Entrenar tres días por semana es excelente para la columna, aunque no borra el efecto de ocho horas seguidas en la misma silla. La espalda no sufre tanto por falta de ejercicio como por falta de cambios de posición. Y eso se corrige repartiendo movimiento por el día, no concentrándolo en una sesión.
¿Qué le pasa a la espalda al estar sentado?
La presión dentro del disco intervertebral lumbar es mayor sentado que de pie, y aumenta todavía más al inclinarse hacia delante sobre el teclado. El disco no tiene vasos sanguíneos y se nutre por un mecanismo de esponja, así que necesita alternar carga y descarga para intercambiar líquido y nutrientes.
Cuando esa alternancia desaparece, los ligamentos se van deformando poco a poco y la musculatura profunda que estabiliza la columna deja de activarse. A eso se suma el acortamiento de los flexores de la cadera. El resultado es esa rigidez al levantarse que muchos notan tras una mañana entera de reuniones.
¿Cuánto ejercicio haría falta para compensar?

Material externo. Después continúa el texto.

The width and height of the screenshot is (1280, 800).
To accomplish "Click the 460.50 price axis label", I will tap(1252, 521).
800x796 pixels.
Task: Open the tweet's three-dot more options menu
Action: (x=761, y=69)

Un consorcio internacional combinó datos individuales de estudios de todo el mundo para responder justamente a esa pregunta, aunque midiendo mortalidad y no dolor de espalda.
Según el metaanálisis publicado en The Lancet en 2016, con más de un millón de participantes, harían falta entre 60 y 75 minutos diarios de actividad moderada para eliminar el exceso de riesgo asociado a estar muchas horas sentado. Los autores señalan que los 30 minutos diarios que recomiendan las guías generales podrían no bastar en quienes pasan la jornada completa en una silla. Es una cifra alta y difícil de sostener, y por eso las pausas repartidas resultan más realistas.
Cómo repartir pausas a lo largo del día
El objetivo no es dejar de trabajar, sino romper la estática con frecuencia:
- Levantarse un par de minutos cada media hora, aunque sea para rellenar el vaso de agua;
- Atender las llamadas de pie o caminando;
- Cambiar de postura cada pocos minutos, sin buscar una única posición perfecta;
- Hacer dos o tres extensiones suaves de columna hacia atrás en cada pausa;
- Usar las escaleras y aparcar algo más lejos;
- Convertir alguna reunión corta en una reunión caminando;
- Alternar entre sentado y de pie si se dispone de mesa regulable.
La evidencia apunta a que la frecuencia importa más que la duración de cada pausa. Dos minutos cada media hora rinden más que veinte minutos seguidos a media tarde.

Ajustes del puesto que ayudan
Ninguna postura es buena durante horas, pero un puesto bien montado facilita moverse:
- Pies apoyados en el suelo o en un reposapiés;
- Caderas ligeramente por encima de las rodillas;
- Apoyo lumbar que respete la curva natural de la zona baja;
- Pantalla a un brazo de distancia y con el borde superior a la altura de los ojos;
- Antebrazos apoyados y hombros relajados;
- Evitar cruzar las piernas de forma mantenida;
- Cambiar de silla o de espacio a lo largo de la jornada cuando sea posible.
Si el dolor lumbar o cervical se vuelve habitual y aparece rigidez matutina prolongada, conviene conocer los síntomas de la artrosis en la columna, porque el abordaje incluye pautas específicas.
¿Cuándo hay que pedir valoración?
La mayoría de los episodios de dolor lumbar mejora en pocas semanas con movimiento y sin pruebas de imagen. Conviene consultar cuando el dolor persiste más de cuatro o seis semanas pese a corregir hábitos, cuando limita el trabajo o el sueño, cuando se irradia por debajo de la rodilla, o cuando aparece hormigueo o pérdida de fuerza en una pierna. El fisioterapeuta puede pautar entonces un programa progresivo, que es el tratamiento con mejor respaldo para el dolor de espalda persistente.
Hay señales que requieren atención inmediata y conviene conocerlas: dificultad para controlar la orina o las heces, pérdida de sensibilidad en la zona de la entrepierna, debilidad progresiva en las piernas, fiebre acompañante, dolor tras un traumatismo importante o pérdida de peso sin explicación. Fuera de esos casos, la recomendación general es la contraria a la que se daba hace décadas: el reposo prolongado en cama empeora el pronóstico, y mantenerse activo dentro de lo tolerable acelera la recuperación.
Este contenido tiene finalidad informativa y no sustituye la evaluación de un profesional sanitario. Si el dolor de espalda persiste o se acompaña de pérdida de fuerza, consulta con tu médico o tu fisioterapeuta.